## EXERCISE GOAL:
Render the lines below as a numbered list, starting at the line containing "The image size" and ending at the last line. Omit blank lines and leave out the pictures.
— start of DATA SUPPLIED —
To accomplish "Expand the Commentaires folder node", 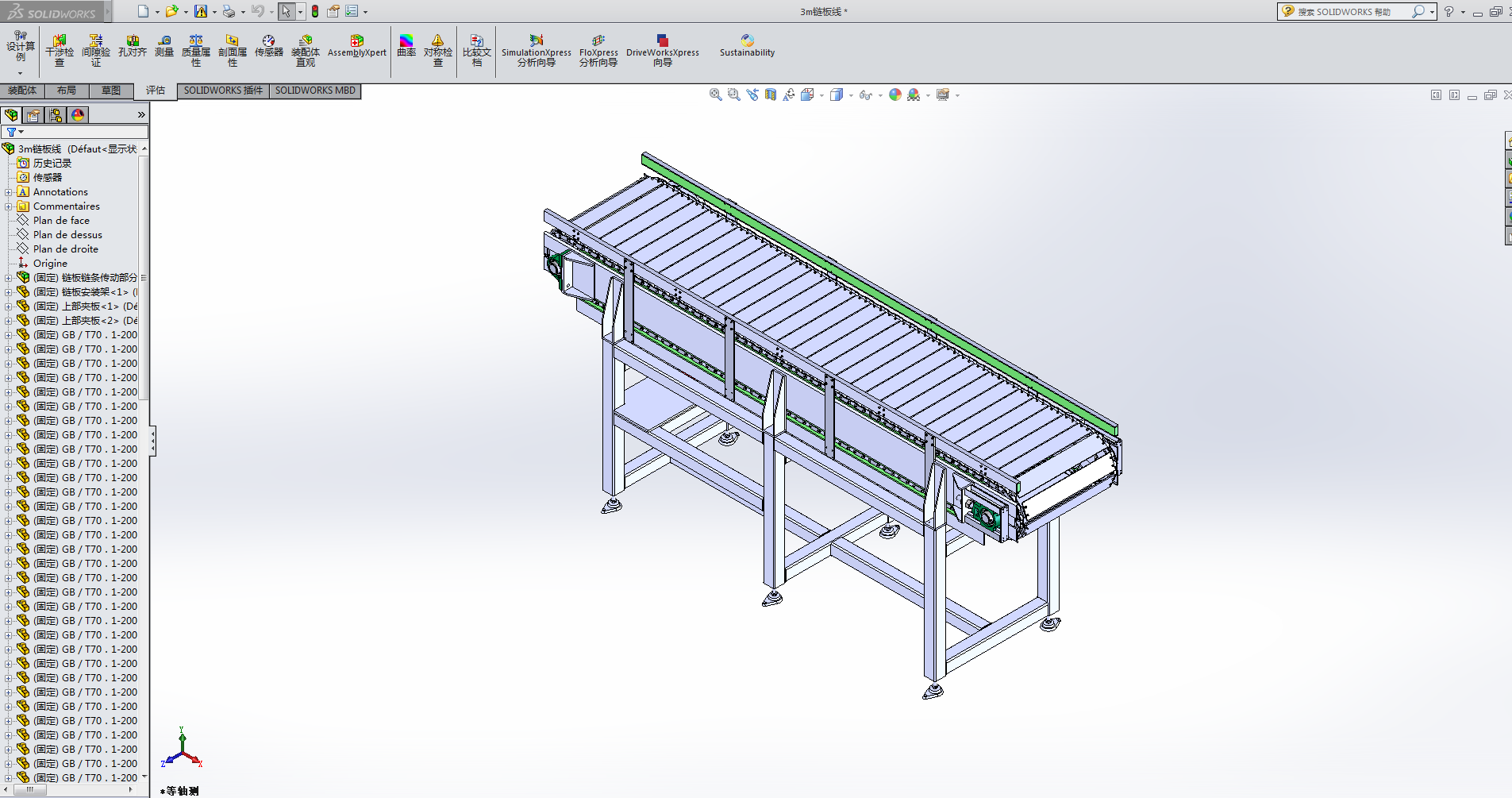I will click(9, 206).
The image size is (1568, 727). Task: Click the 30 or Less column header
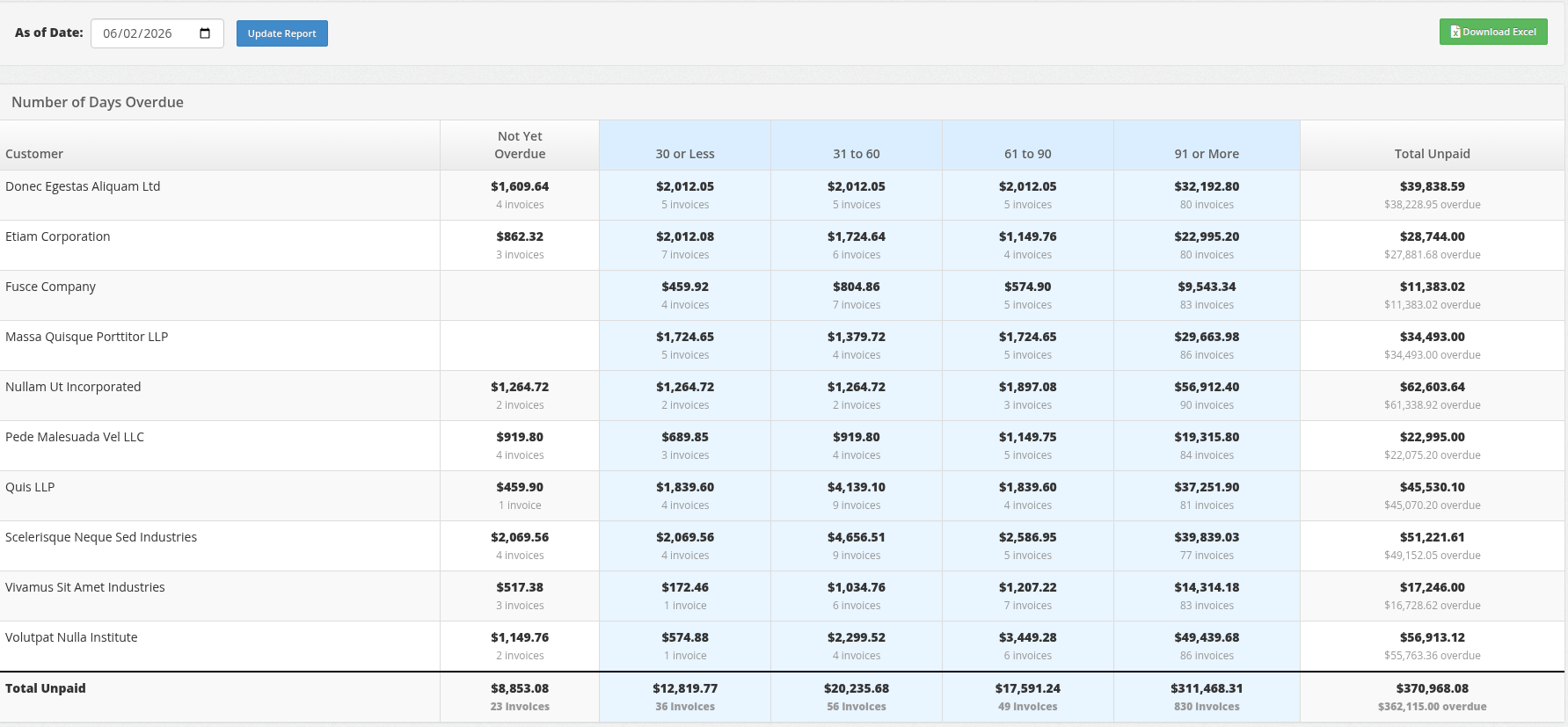pyautogui.click(x=684, y=154)
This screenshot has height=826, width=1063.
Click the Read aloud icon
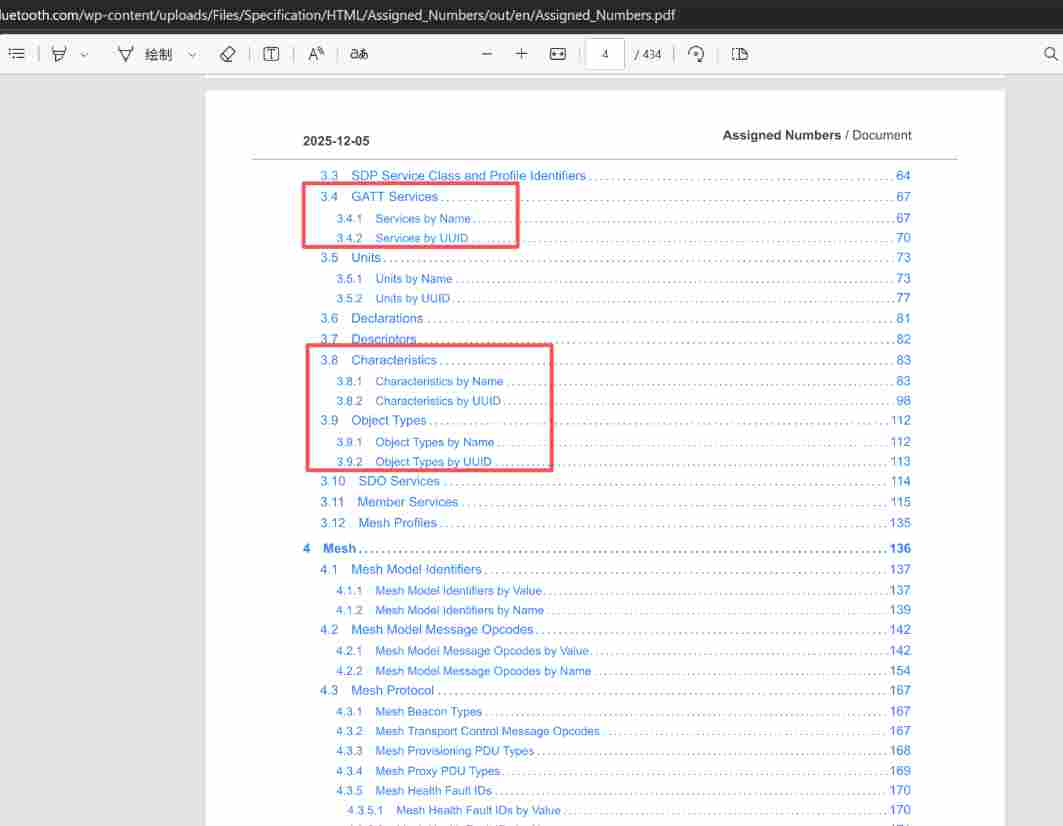(x=316, y=54)
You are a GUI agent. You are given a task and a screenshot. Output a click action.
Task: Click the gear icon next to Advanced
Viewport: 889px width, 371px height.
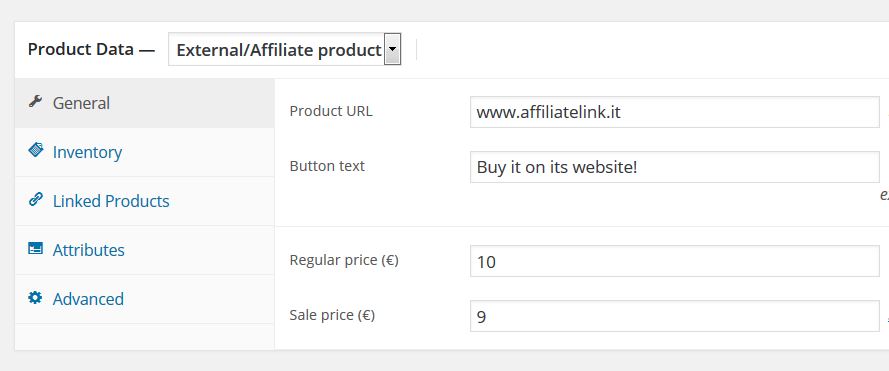tap(35, 298)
— end of DATA SUPPLIED —
## RESULT OF THE EXERCISE:
1. The image size is (1568, 727). Task: Click the 30 or Less column header
2. pyautogui.click(x=684, y=154)
3. This screenshot has height=826, width=1063.
4. Click the Read aloud icon
5. (x=316, y=54)
6. You are a GUI agent. You are given a task and a screenshot. Output a click action.
7. Task: Click the gear icon next to Advanced
8. Viewport: 889px width, 371px height.
9. tap(35, 298)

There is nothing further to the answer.